While Gavin did not get the chance to see his victory while a student, it means he still remains very much in the fight to take down these hurtful policies. Lauryn Gutierrez / Rewire

Gloucester County, Virginia, former high school student Gavin Grimm never thought he would become a national symbol for the transgender civil rights movement in this country, but he did.

On Friday, however, Grimm’s case changed, as his lawyers at the American Civil Liberties Union (ACLU) dropped his request for an injunction blocking enforcement of the policy as it applies to him. He hasn’t, however, stopped challenging the policy at the center of his lawsuit.

Grimm’s request to his school administrators in 2014 to use a restroom that aligns with his gender identity, and the school district’s denial of that request, catapulted him all the way to the U.S. Supreme Court. And for a moment, the Court considered taking it. But after the Trump administration’s withdrawal of an Obama-era Title IX guidance clarifying protections for transgender students in public schools, the Court instead sent Grimm’s case back down to lower courts to reconsider their rulings—which had all, with one exception, been in Grimm’s favor. That Title IX guidance, while involved in those decisions, did not control their outcome. In other words, the Obama administration supported Grimm and his position, but it was Title IX of the Education Amendments Act of 1972 that ultimately protected the rights of Grimm and other trans kids, and it will continue to do so.

The Court also stayed the lower court decisions that had ruled in Grimm’s favor, so the school board’s policy prohibiting transgender students from using the common student restrooms could proceed while the case continued.

For the past three years, the ACLU has represented Grimm in his lawsuit challenging the policy, which forces transgender children to use separate bathroom facilities. This, in turn, isolates them from the rest of the student body and increases the likelihood they face abuse and harassment at school. Grimm had sought an immediate preliminary injunction ordering the school board to stop enforcing its policy against him while his case proceeded. That is the request the ACLU withdrew last week.
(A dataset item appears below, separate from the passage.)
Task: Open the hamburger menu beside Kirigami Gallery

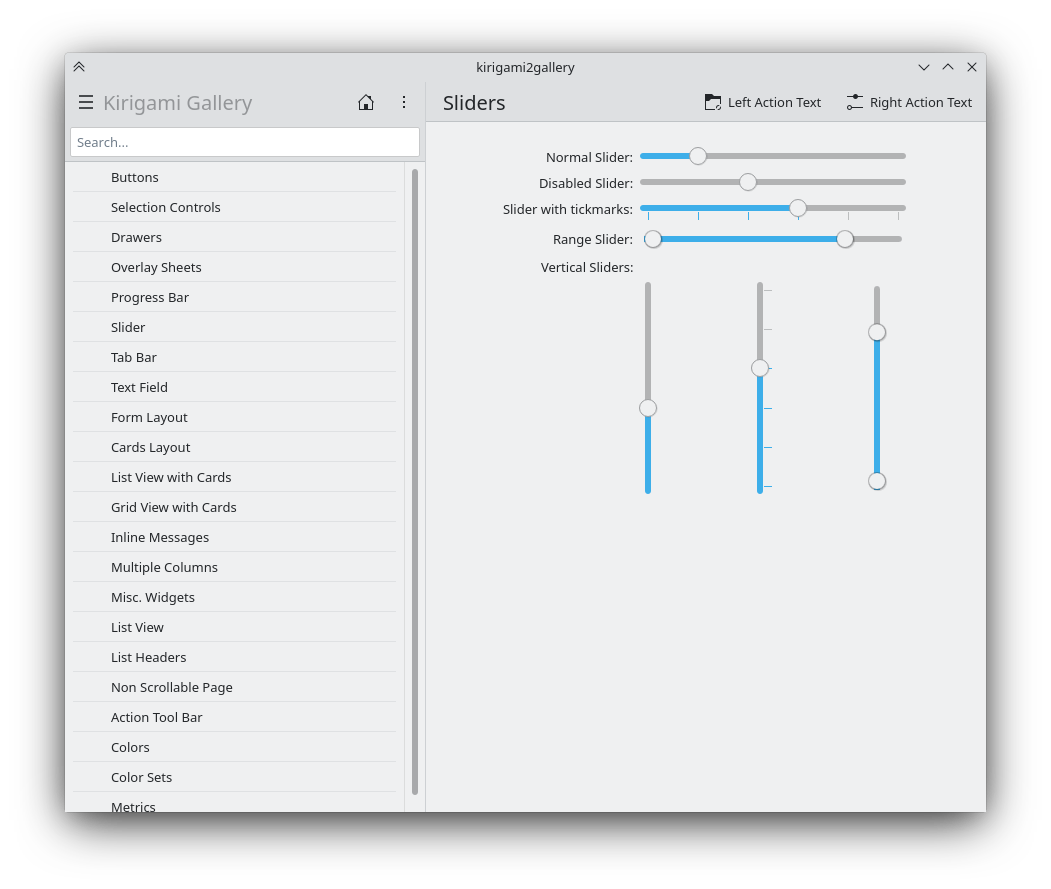Action: coord(86,103)

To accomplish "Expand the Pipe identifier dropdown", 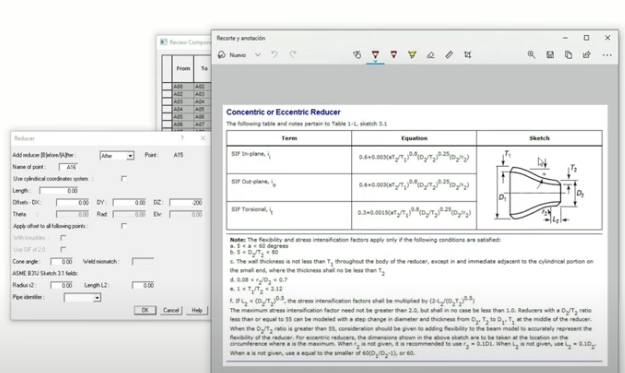I will [x=82, y=297].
That means that the Supreme Court’s stay, and thus the policy, remains in place while Grimm’s case winds its way through the lower courts. To say the least, this is not just disappointing for civil rights advocates. It is heartbreaking for a teenager who spent his high school years just trying to live as he is and for the trans teens at his school who also would have benefited from Grimm’s fight in the meantime.

But at the same time Friday, the ACLU filed papers to continue to fight the Gloucester County School Board policy as flat-out discrimination against trans students. This allows attorneys to develop the record of prejudice these policies are grounded in and which they advance. Previously, because the case advanced on a motion to dismiss, there was no trial and no record developed. This new move means that school officials will likely have to testify as to why they changed their bathroom policy to specifically target Grimm, and on what basis they decided to do so. It means medical professionals will be able to testify as to the harms these laws cause students. And while Gavin did not get the chance to see his victory while a student, it means he still remains very much in the fight to take down these hurtful policies.
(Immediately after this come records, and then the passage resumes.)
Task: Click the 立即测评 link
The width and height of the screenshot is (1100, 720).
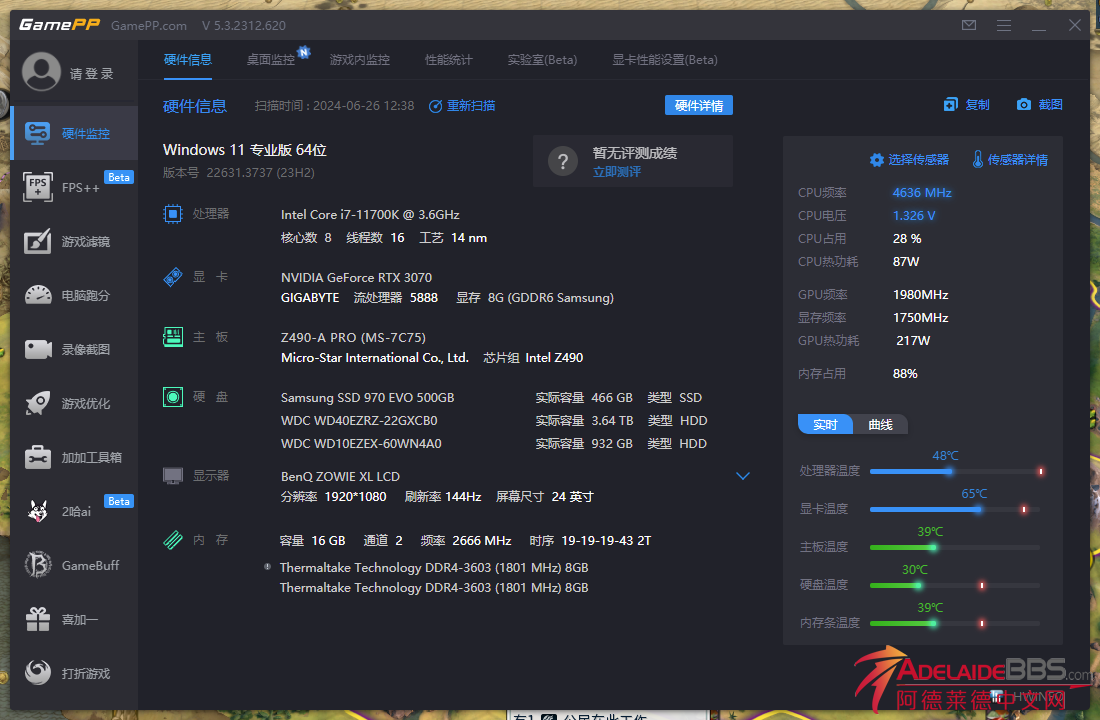Action: [616, 172]
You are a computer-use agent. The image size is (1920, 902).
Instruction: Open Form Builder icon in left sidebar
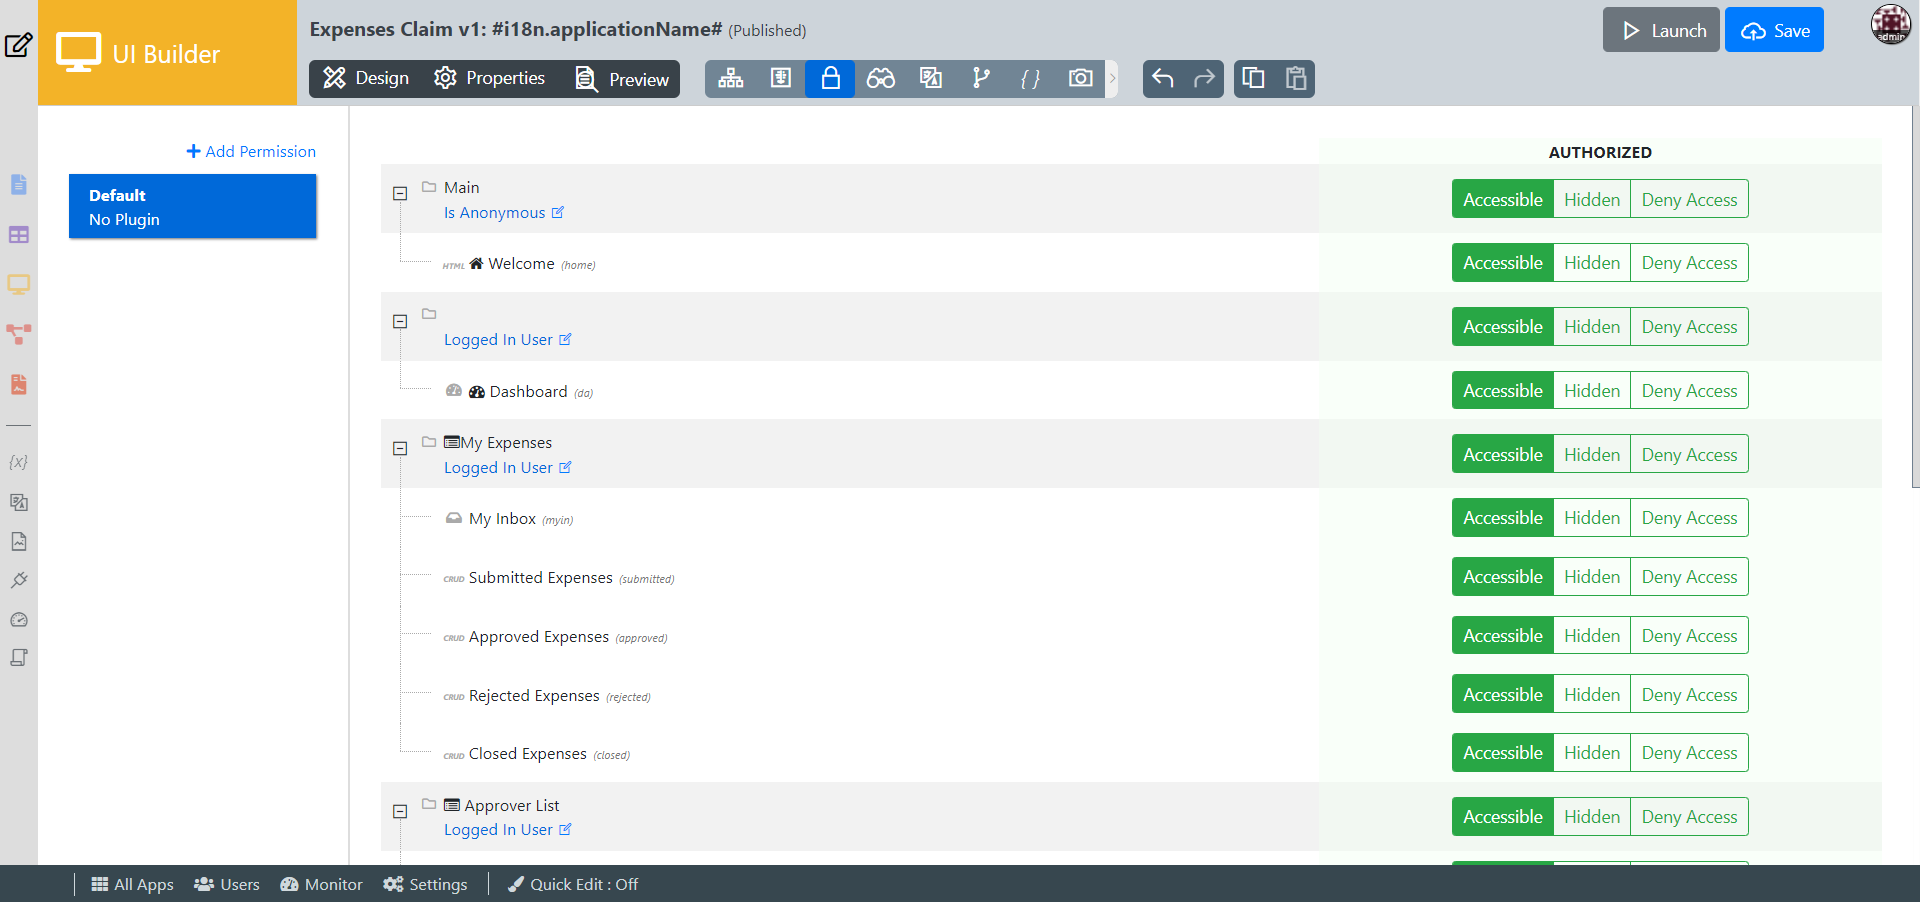(x=18, y=185)
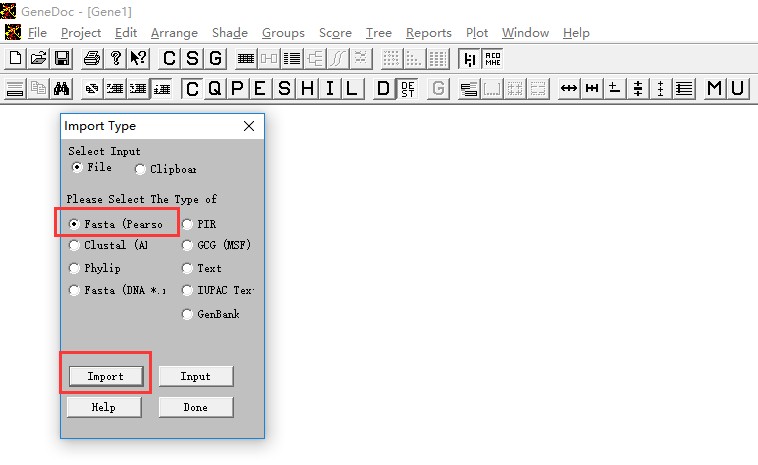Open the Tree menu
Screen dimensions: 758x465
pyautogui.click(x=379, y=33)
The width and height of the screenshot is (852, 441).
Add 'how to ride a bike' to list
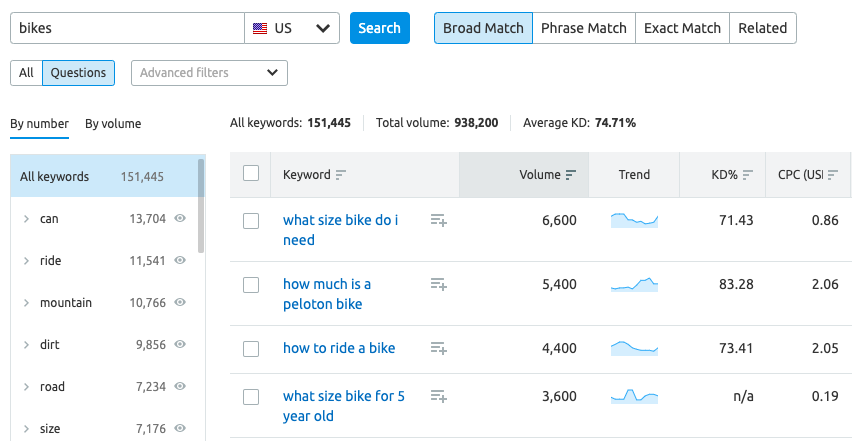coord(438,348)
This is how these kinds of laws are brought down. Like the fight against Proposition 8 in California and the Supreme Court decision that moved LGBTQ rights and protections in the right direction by striking down sex-same marriage bans—albeit slowly—a general trial over the Gloucester Country anti-trans policy can be the way to strike another blow to the anti-civil rights push-back so virulent in this country right now.

“We believe that today’s filing represents the most efficient path forward to ensuring that justice is served for Gavin,” said Josh Block, senior staff attorney with the ACLU’s LGBT & HIV Projects, in a statement following the filing. “Gavin graduated from high school before his simple request to his school board to treat him like every other boy could be validated, but this case is far from over.”

Of course, it is an understatement to say there is a lot on the line when it comes to Grimm’s case and the several others making their way through federal courts. For many trans people, it is their lives at risk in this fight, which cannot be said enough. And we know that the Supreme Court will hear arguments in at least one case brought by conservatives already trying to push back against the important, but limited, protections brought by Obergefell v. Hodges, the 2015 Supreme Court decision that struck as unconstitutional statewide bans on same-sex marriage. So to be clear, the fight for LGBTQ people is still on.

“Our fight to have our rights and dignity respected as trans people didn’t end just because I graduated from high school,” said Grimm in a statement following the filings. “I am in this for the long haul, and I remain hopeful that my case will help make sure that other transgender students are able to attend school safely and without discrimination,” said Grimm.

So are we, Gavin.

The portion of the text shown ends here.